Es entstehen immer mehr Unternehmen in anderen Versorgungsfeldern als der Solidarischen Landwirtschaft, die gemeinschaftsgetragen wirtschaften. Durch die Zusage ihrer Community, die Kosten für ein Jahr zu tragen, wären sie in Situationen, wie wir sie jetzt erleben, abgesichert: Es gäbe nämlich keine Einkommenseinbrüche, weil Beiträge und Leistung voneinander entkoppelt sind. Im Falle vom Mabon-Kollektiv (das ich Dir hier vorgestellt habe) würde das z.B. bedeuten, dass die Mitglieder weiterhin ihren monatlichen Beitrag an Lisa entrichten. Die Gemeinschaft überlegt gemeinsam, wie Workshops und Treffen z.B. online stattfinden oder ob sie einfach ausfallen können. Lisa hätte in dieser Zeit also weiterhin ein Einkommen und könnte sich darauf konzentrieren, neue Formate für die Mitglieder zu entwickeln und/oder sich in ihrer lokalen Community zu engagieren.

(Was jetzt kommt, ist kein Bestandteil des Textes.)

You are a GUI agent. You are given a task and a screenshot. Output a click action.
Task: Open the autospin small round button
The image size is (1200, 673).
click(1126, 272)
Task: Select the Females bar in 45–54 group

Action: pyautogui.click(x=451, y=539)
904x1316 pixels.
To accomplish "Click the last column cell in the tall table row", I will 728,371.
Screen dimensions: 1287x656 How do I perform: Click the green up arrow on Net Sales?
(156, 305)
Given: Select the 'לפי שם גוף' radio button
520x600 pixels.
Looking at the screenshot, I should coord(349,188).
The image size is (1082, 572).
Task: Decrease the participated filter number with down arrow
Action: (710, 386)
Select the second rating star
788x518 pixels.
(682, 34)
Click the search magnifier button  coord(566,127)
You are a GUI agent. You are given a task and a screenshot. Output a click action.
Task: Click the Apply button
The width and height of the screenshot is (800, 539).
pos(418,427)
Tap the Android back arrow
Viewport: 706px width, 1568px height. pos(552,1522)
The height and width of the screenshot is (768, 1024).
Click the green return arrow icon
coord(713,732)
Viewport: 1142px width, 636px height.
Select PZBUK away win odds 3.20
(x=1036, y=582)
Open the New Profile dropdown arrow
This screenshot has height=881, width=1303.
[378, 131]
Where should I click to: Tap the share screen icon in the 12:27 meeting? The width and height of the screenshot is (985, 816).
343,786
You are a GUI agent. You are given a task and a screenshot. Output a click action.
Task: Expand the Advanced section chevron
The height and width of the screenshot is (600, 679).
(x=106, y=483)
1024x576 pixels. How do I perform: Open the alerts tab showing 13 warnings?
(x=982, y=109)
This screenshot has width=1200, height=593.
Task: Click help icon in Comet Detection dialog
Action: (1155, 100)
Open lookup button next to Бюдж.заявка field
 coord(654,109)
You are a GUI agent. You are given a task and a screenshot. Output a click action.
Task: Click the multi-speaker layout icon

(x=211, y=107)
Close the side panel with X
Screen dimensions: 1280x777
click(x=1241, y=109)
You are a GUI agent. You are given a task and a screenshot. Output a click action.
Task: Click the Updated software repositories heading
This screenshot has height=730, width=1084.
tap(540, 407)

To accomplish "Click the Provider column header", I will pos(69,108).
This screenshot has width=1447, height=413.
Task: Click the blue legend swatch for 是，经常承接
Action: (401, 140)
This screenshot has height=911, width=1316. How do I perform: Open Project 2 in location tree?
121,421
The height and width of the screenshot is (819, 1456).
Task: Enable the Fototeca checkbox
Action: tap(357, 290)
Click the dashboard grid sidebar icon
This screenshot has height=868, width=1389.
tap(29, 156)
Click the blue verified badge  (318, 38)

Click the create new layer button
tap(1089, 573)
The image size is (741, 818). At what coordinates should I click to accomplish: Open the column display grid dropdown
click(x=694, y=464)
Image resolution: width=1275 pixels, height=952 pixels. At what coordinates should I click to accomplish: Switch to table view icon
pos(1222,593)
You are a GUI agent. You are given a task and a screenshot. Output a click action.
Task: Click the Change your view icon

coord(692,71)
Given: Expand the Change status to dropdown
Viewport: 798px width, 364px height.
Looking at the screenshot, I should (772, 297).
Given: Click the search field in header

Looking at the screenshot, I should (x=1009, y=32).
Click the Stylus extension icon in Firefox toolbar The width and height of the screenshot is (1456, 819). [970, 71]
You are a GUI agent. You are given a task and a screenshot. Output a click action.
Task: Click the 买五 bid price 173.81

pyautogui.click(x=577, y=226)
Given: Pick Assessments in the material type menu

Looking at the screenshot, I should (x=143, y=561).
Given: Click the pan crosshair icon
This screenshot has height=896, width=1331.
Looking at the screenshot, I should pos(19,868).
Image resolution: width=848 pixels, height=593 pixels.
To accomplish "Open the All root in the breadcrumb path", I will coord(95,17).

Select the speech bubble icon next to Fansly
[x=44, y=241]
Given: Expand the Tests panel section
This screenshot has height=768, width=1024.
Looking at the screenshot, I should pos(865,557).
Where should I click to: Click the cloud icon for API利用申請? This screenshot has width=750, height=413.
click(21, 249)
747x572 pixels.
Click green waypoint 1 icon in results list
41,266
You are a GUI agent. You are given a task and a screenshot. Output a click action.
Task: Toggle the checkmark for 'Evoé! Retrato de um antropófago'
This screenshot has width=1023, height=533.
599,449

Grundversorgung vs nice-to-have

An dem Beispiel vom Mabon-Kollektiv wird klar: Auf Communitytreffen und Workshops kann jede*r von uns im Ernstfall verzichten. Ein Workshop kann also locker verschoben werden, online stattfinden oder ggf. ausfallen, ohne dass davon mein Alltag stark beeinträchtigt wird. Wenn die Solawi aber plötzlich gar kein Gemüse mehr liefern kann, fehlt mir schlicht ein Teil meiner Grundversorgung. Und ich benötige das Geld, das ich monatlich an den Hof zahle, dann plötzlich dringend für einen Ersatzeinkauf im Supermarkt. Einen kompletten Ernteausfall hat es (nach meinen Recherchen) im Solawi-Kontext aber noch nie gegeben. Deshalb ist es natürlich auch sehr spekulativ, darüber zu schreiben, was eine solche Situation mit der Solidarität der Mitglieder – gegenüber dem Hof, aber auch untereinander – machen würde. Vielleicht würden die Mitglieder gemeinsam versuchen, Lebensmittel auf anderen Wegen zu beschaffen und zu verteilen, z.B. im Rahmen einer Food-Coop.

Solidarität und Community

Der Vorteil gemeinschaftsgetragener Strukturen ist die Gemeinschaft/Community, die darin geübt ist, solidarisch zu sein: Gemeinsam sichert sie auf ein Jahr die Existenz der Anbieter*innen ab. Untereinander wird in einer Bietrunde vereinbart, wer sich mit welchem Beitrag an dem Jahresbudget beteiligen kann. Die Mitglieder sind in gemeinschaftsgetragenen Strukturen also gezwungen, sich über ihre sozialen und finanziellen Bedürfnisse selbst klar zu werden und diese untereinander auszutauschen. Sie lernen, Kompromisse einzugehen, das eigene Ego vielleicht auch einmal zurückzustellen, damit die Community funktionieren kann. Ich persönlich bin sehr optimistisch, dass das in einer Krisensituation auch funktionieren würde – so wie jetzt Freundeskreise und Nachbarschaften untereinander Ressourcen und Bedürfnisse austauschen. 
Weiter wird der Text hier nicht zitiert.